To me, born and raised in Indiana, it also stands for the values of a region that for more than 100 years has been a leader not only in agriculture, but in industry, education, the arts, architecture and nearly all forms of commercial creativity — including, of course, the nation's dynamic plastics industry.
But as it has grown in population, it seems to me that the Midwest has retained its identity and its culture better than some other parts of the country. This culture is rooted in the farms where many of us were born, where children quickly learned the habits of rising before dawn and sharing in the farm work before walking a mile or more to school.
It is a culture still focused on family, friends, community — on being a good neighbor, on helping those in need, on serving your country without looking for any special recognition or rewards.
This is an America that doesn't make the headlines. But I like to think that deep down, it is what this country is all about. It is what gives us our strength as a nation.
These thoughts came to mind as I bid farewell recently to a man who, to me, represented the very best of these Midwestern values. A child of the Depression, he grew up on the family farm. He was in high school when World War II came along and requested early graduation so that, at 17, he could fight for his country.
He was trained as a tail-gunner on a B-24 and sent to a base in Italy. He fought in Italy, Germany and the Balkans, and was awarded the Air Medal with five Bronze Stars along with the Good Conduct Medal.
After the war he returned home, became an electrician, raised a family, and devoted the rest of his life to his family and his community. He was active in the American Legion for more than 55 years and for more than 20 years, until his death at 80, was the Veterans Service Officer for his county, aiding veterans, their widows and families. He was also very active in his church and the local Knights of Columbus.
By today's standards, his was not a glamorous life. It was a life of service, freely given, to his country and his community. A life dedicated to making the world a better place, to the best of his ability. A modest, very Midwestern life, lived close to home, where everyone in his community knew him and knew they could call on him for help in time of need, and that help would be freely given, with him asking nothing in return.
In the best sense, his was also a very American life, typical of the many heroes who live quietly among us, giving much, asking little, and providing the strong sinews that hold our American society together and enable us to face and overcome the many challenges of our times.

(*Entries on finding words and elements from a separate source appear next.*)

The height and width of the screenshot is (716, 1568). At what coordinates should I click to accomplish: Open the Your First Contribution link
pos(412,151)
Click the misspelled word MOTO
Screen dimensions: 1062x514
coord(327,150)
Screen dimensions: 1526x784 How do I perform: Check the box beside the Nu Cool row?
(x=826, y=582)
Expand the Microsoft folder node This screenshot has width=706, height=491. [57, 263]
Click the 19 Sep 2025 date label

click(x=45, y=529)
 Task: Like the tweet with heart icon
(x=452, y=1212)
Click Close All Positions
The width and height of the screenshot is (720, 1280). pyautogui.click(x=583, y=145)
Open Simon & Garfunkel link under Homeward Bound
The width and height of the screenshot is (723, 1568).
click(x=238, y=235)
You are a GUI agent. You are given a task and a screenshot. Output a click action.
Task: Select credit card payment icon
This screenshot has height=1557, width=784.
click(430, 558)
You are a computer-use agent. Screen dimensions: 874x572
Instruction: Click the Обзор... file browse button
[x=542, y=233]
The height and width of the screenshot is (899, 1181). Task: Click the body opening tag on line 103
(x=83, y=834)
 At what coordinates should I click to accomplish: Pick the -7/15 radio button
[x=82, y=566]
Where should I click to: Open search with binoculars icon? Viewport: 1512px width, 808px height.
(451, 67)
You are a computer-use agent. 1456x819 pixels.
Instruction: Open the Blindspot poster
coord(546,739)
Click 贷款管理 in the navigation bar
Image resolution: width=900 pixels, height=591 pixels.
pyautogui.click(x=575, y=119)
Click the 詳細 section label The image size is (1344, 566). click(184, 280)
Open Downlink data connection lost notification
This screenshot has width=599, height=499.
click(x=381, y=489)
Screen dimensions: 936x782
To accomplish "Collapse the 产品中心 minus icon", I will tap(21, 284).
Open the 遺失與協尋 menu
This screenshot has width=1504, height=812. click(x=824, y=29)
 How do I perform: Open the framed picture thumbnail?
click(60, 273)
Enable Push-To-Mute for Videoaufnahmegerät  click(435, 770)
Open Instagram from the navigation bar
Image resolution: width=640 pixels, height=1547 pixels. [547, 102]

They are not celebrities. We do not see them on television. But they play a very important, often underestimated role in the life of our nation.
Bob Carteaux lived in the small farming community of Avilla in northeast Indiana, where he was born.
When he passed away on Feb. 23 of this year, he was mourned by his wife of 55 years, a sister, two brothers, a son, three daughters, 11 grandchildren, three great-grandchildren and a grateful community. His was an exemplary life, well lived.
He was loved by all who knew him. It was a special privilege to be his son.